Per the code below, here is how you need to connect the wires.
The ground wire goes to the GND pinThe 5v power wire (+5v) goes to the 3v pinThe wire for the outer strips go to pin 13 for Trinket Pro, or D10 on FloraThe wire for the left inner strip goes to pin 11 for Trinket Pro, or D6 for FloraThe wire for the right inner strip goes to pin 9 for Trinket Pro, or D12 for Flora(optional) If you want to change programs with a push button, then solder in the push button on pins 6 and 3 on the Trinket Pro. For Flora boards, use D9 and the adjacent GND pin, and change the code's INbutton to 9.
Step 10: Adjust and Upload Final Code
You will need to adjust the final code (at the very top) to change the
pin numbers depending on your board. For the Flora boards, leave out the D in the pin number. So for pin D9, just use 9. Once the pin numbers have been adjusted to fit your board, you can upload the code to your board.
If you are making both Minnie and Mickey ears, then you will want to change the color of the outer LEDs. The Minnie code below is set to pink. So I used blue for the Mickey ears, but you can use whatever color you want. To adjust the code, locate and change all the text that reads Color(10,0,10) . From here, change the numbers to match the correct RGB values.
Blue = 0,0,255
Pink = 170,0,170
Red = 255,0,0
Green = 0,255,0
Step 11: Final Adjustments and Considerations
Once the code is uploaded and all is working, take some time to
waterproof any exposed contact points.

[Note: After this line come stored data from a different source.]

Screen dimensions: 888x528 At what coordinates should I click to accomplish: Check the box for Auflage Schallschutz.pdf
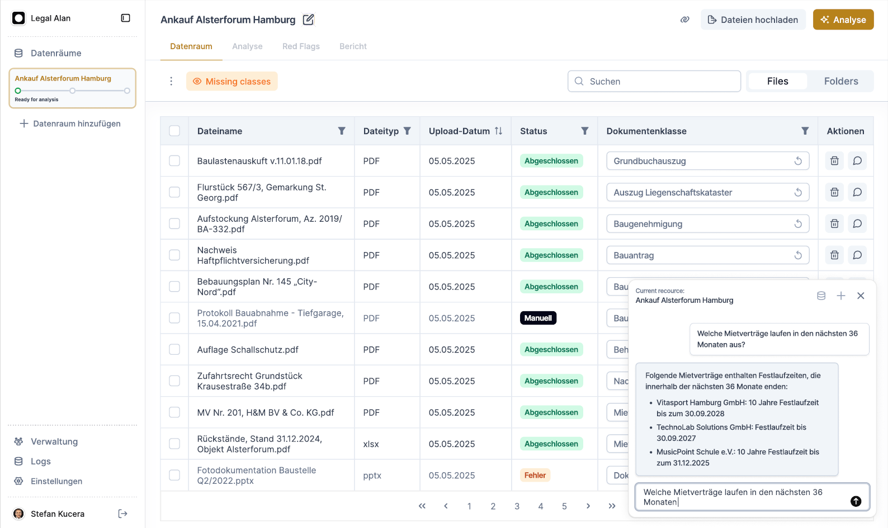point(174,350)
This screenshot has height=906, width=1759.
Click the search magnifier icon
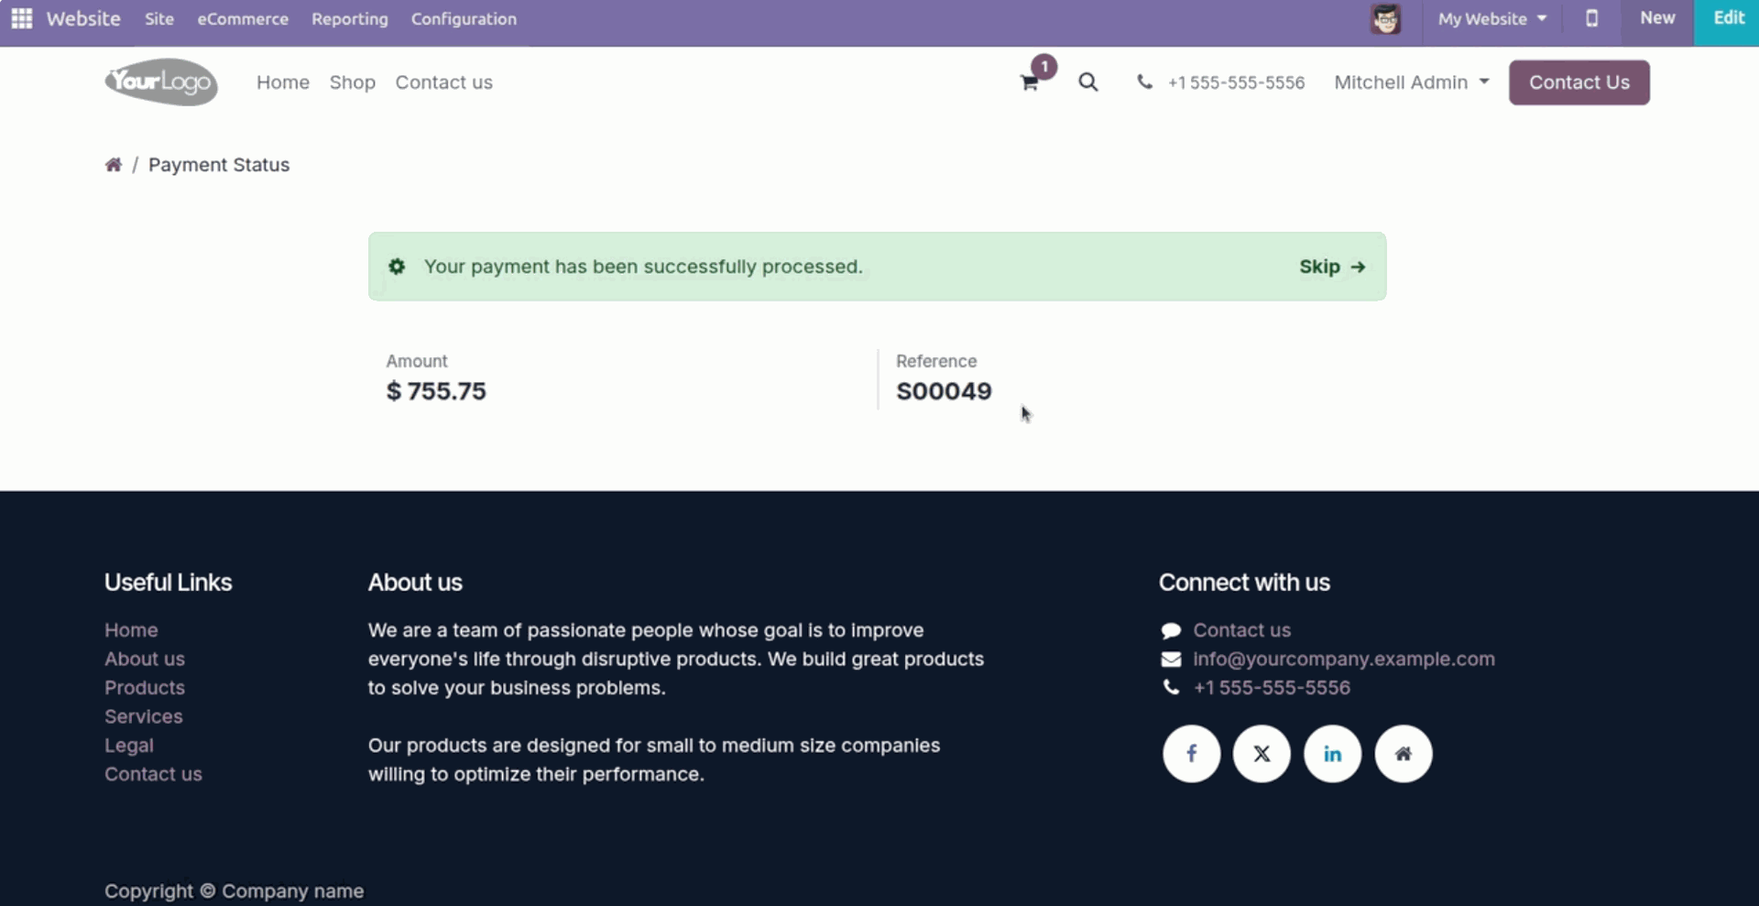[x=1087, y=82]
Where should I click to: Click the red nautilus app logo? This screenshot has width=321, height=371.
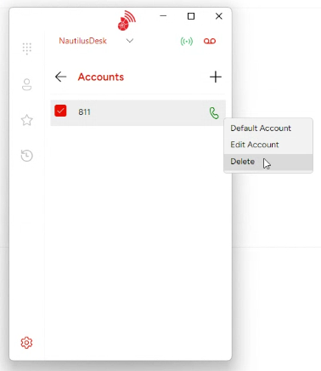click(127, 20)
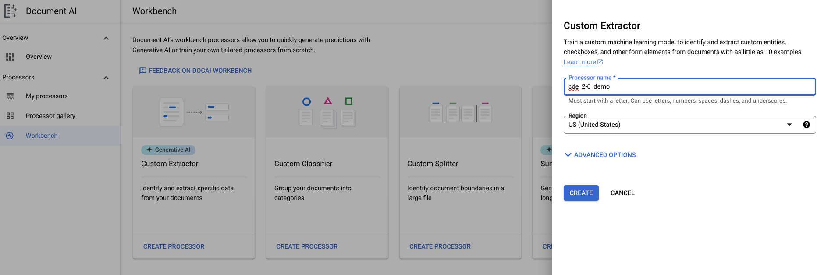Image resolution: width=817 pixels, height=275 pixels.
Task: Collapse the Overview section chevron
Action: (106, 38)
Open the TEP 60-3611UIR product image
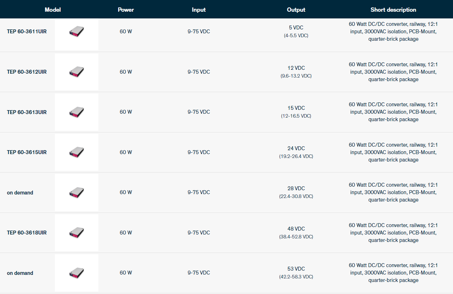Viewport: 453px width, 294px height. coord(76,32)
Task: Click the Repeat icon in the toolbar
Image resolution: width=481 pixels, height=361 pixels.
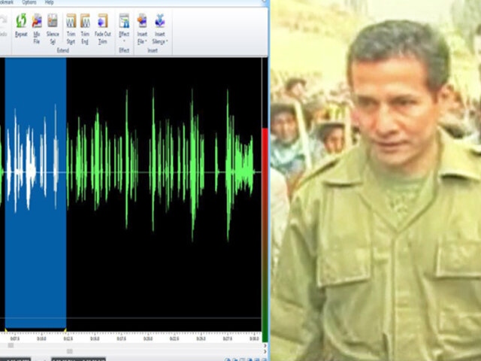Action: click(x=21, y=26)
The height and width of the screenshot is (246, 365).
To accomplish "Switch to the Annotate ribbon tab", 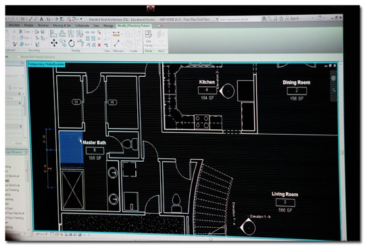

You don't have to do this, but Disney parks tend to have water here and there, so it's not a bad idea to waterproof. If any water comes in contact with any metal on the board while powered on, the whole thing will be ruined forever. Additionally, this will also provide additional strength to the wires to keep them from ripping out and also prevent them from touching each other and this shorting out the board. To cover the wires running atop the alice band, you could use some electrical tape and glue to keep it in place.
If you're doing the Minnie version, you can now add the red bow to the alice band. I've not found a good glue that works on the outside of the diffusion material to hold the bow in place. I used the gorilla glue but it eventually came loose. The sides won't matter as much. Just focus on gluing it to the top of the alice band. Hot glue works quit well here.
Also be sure to stress test the ears before taking them out for a production run. Test the alice band's movement and ensure the wires aren't too tight and ripping out of the solder points. Also ensure the wires aren't causing the ears to move. Make sure the ears are tightly connected to the alice band. If they wiggle at all, they are too loose. Watch for any signs of electrical problems. If the LED animation freezes on a full battery, then chances are some wires are touching but they shouldn't be.
Adafruit featured my project on their wearable wednesdays episode. My project begins at 4:36. https://www.youtube.com/watch?v=tY0HN77WYiY
Above all the ears were a huge success. We heard lots of comments from people such as "look at those" and "where did they get those ears." But the employees loved them the most. We had a a few employees come right up to us and ask us all about them. And Mickey himself was impressed as well.